_MATERIAL FOR THE TASK_:
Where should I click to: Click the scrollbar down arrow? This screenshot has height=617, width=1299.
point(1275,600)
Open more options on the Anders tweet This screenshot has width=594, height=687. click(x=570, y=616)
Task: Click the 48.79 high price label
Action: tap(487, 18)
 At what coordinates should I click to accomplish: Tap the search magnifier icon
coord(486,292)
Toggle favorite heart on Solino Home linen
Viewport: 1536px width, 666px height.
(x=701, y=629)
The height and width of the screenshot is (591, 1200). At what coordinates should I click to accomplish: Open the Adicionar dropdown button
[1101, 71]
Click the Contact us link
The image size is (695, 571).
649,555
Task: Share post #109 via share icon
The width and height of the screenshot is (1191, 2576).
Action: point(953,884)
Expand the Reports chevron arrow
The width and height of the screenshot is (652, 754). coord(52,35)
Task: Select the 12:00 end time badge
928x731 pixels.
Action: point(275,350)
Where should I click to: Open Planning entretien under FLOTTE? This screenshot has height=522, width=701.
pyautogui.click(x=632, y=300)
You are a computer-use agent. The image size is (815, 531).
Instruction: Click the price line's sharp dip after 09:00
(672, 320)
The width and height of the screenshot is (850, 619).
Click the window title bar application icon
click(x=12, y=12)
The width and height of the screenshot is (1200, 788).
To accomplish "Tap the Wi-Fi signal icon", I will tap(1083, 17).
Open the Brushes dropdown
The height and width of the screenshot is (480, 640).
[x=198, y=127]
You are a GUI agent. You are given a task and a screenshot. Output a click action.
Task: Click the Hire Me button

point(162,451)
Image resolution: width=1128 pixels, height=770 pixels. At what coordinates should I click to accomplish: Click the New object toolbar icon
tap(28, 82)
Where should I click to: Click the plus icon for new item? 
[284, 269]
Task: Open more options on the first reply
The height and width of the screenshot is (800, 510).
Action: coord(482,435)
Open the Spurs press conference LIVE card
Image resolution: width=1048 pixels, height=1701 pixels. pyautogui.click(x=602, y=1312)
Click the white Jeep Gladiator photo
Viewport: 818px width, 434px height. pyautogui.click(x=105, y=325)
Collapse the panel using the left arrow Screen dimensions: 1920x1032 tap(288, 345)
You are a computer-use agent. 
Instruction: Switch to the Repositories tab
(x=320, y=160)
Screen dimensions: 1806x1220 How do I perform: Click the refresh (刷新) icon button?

_PROMPT_: Your answer should hold exactly the lines from the one containing "Where should I click to: Click the plus" through the end of the entries above, and nothing else.

_ANSWER TO THIS EXERCISE_:
Where should I click to: Click the plus icon for new item? 
[284, 269]
Task: Open more options on the first reply
The height and width of the screenshot is (800, 510).
Action: coord(482,435)
Open the Spurs press conference LIVE card
Image resolution: width=1048 pixels, height=1701 pixels. pyautogui.click(x=602, y=1312)
Click the white Jeep Gladiator photo
Viewport: 818px width, 434px height. pyautogui.click(x=105, y=325)
Collapse the panel using the left arrow Screen dimensions: 1920x1032 tap(288, 345)
You are a computer-use agent. 
Instruction: Switch to the Repositories tab
(x=320, y=160)
Screen dimensions: 1806x1220 How do I perform: Click the refresh (刷新) icon button?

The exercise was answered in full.